Les Juifs qui sont dans Jérusalem, aux Juifs leurs frères qui sont répandus dans l’Égypte, salut et heureuse paix. ( Machab. 2,1. ) Celle salutation que les Machabées de Jérusalem adressent à leurs frères d’Égypte, est appliquée par le cardinal Hugues aux âmes du purgatoire, et aux saints du ciel. Les âmes exilées envoient ce salut aux âmes bienheureuses afin d'obtenir leur protection, et celles-ci répondent à leurs sœurs souffrantes par un salut de consolation ou de délivrance. Le trait suivant confirme admirablement cette pensée.

A Récanati, petite ville des États-Romains, une pieuse dame avait deux fils qu'elle recommandait incessamment à la protection du bienheureux Luchesio, religieux de Saint-François ; de plus, elle leur avait inspiré dès l'enfance, une grande dévotion pour lui, aussi la vertu croissait en eux avec les années. Mais par malheur, il s'éleva un jour entre eux une difficulté relative à une affaire d'intérêt ; une querelle s'en suivit, et la discorde s'alluma au point, que l'un donna un soufflet à l'autre qui, aussitôt saisit son épée, l'enfonça dans la poitrine de son frère et l'étendit mort à ses pieds.

Le misérable prit la fuite, mais pas assez vite pour échapper aux poursuites de la justice, et il fut condamné à un supplice aussi barbare qu'étrange.

Il se commettait dans cette province de fréquents assassinats, et pour mettre un frein aux meurtriers, certains juges, par trop cruels, à l'imitation du féroce Mézence, avaient décrété que l'homicide serait lié à sa victime et enterré vivant avec elle.

En vertu de cette loi, le coupable fut lié étroitement au cadavre de son frère, puis enterré ainsi dans le cimetière de l'église des Frères-Mineurs. Le lendemain matin, quelques enfants jouant près de cette tombe, sentirent la terre remuer sous leurs pieds ; tantôt elle s'élevait et tantôt elle s'abaissait. Ils s'enfuirent en poussant des cris de frayeur et appelèrent les religieux qui psalmodiaient à l'église. Le même prodige se renouvelle en présence des moines ; aussitôt ils creusent le terrain ; mais à peine ont-ils enlevé quelques pelletées de terre, qu'ils entendent comme des soupirs étouffés. On creuse encore : tout-à-coup une voix supplie distinctement d'enlever légèrement la terre. Oh ! merveille ! on retrouve les deux frères vivants et on les délie aussitôt.

Le bruit de cet événement remplit bientôt toute la ville : peuple, noblesse, gouverneur, clergé, évêque, tous accoururent. Le prélat interrogea les deux jeunes gens. Celui qui avait été tué répondit le premier :

« Lorsque je me suis senti mortellement blessé, j’ai pardonné de bon cœur à mon frère, et je me suis recommandé avec ferveur à Dieu et au bienheureux Luchesio, auquel j'ai été voué depuis mon plus jeune âge : et lui, m'a non-seulement assisté au moment de la mort, mais il a obtenu à mon âme d'être délivrée du purgatoire et d'être renvoyée dans mon corps afin de faire pénitence en cette vie. » Le second prit la parole : «Et moi, quand je me suis vu lié au cadavre de mon frère pour être enterré vivant avec lui, je me suis recommandé de toutes mes forces à mon avocat, le bienheureux Luchesio, et, formant dans mon cœur des actes de sincère contrition, je promis au même saint que s'il me préservait de la mort, j'embrasserais la règle de saint-François. J'accomplirai ma promesse, si la Justice humaine me fait grâce.

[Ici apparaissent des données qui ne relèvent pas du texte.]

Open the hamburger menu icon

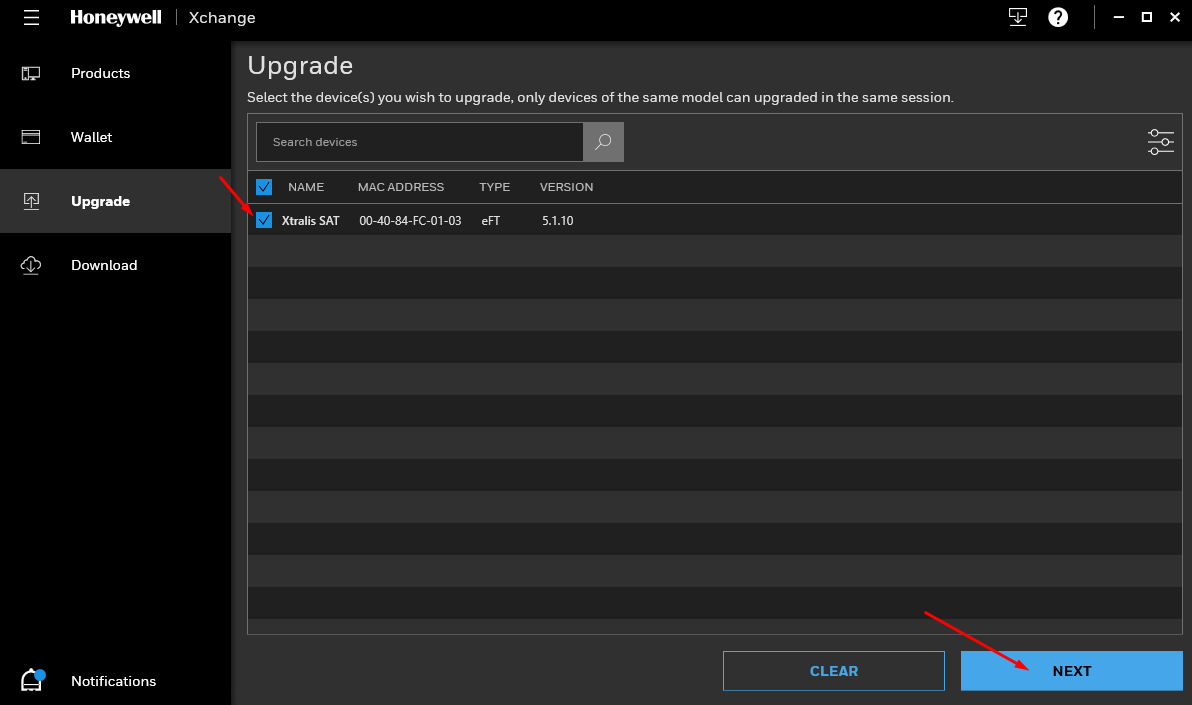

Leur mère qui était là, présente, faillit mourir de joie comme elle avait failli mourir de douleur. Lorsque son émotion fut un peu apaisée, elle raconta à la foule qui l'entourait que lorsqu'elle s'était vue privée de ses deux fils par une mort aussi déplorable, elle avait supplié, au milieu de ses sanglots et de ses gémissements, le bienheureux Luchesio d'avoir pitié de ses malheureux enfants qu'elle avait placés sous sa protection dès leur berceau, et de les sauver de la mort éternelle.

A la vue d'un tel prodige, la foule qui, d'abord, s'était signée d'effroi, ne forma plus ensuite qu'un concert de louanges et d'actions de grâces envers le bienheureux Luchesio.

Le ressuscité retourna à la maison, bénissant mille fois son saint protecteur ; l'autre entra, aussitôt dans l'Ordre Graphique, et sa vie fut désormais un modèle de vertu et de pénitence.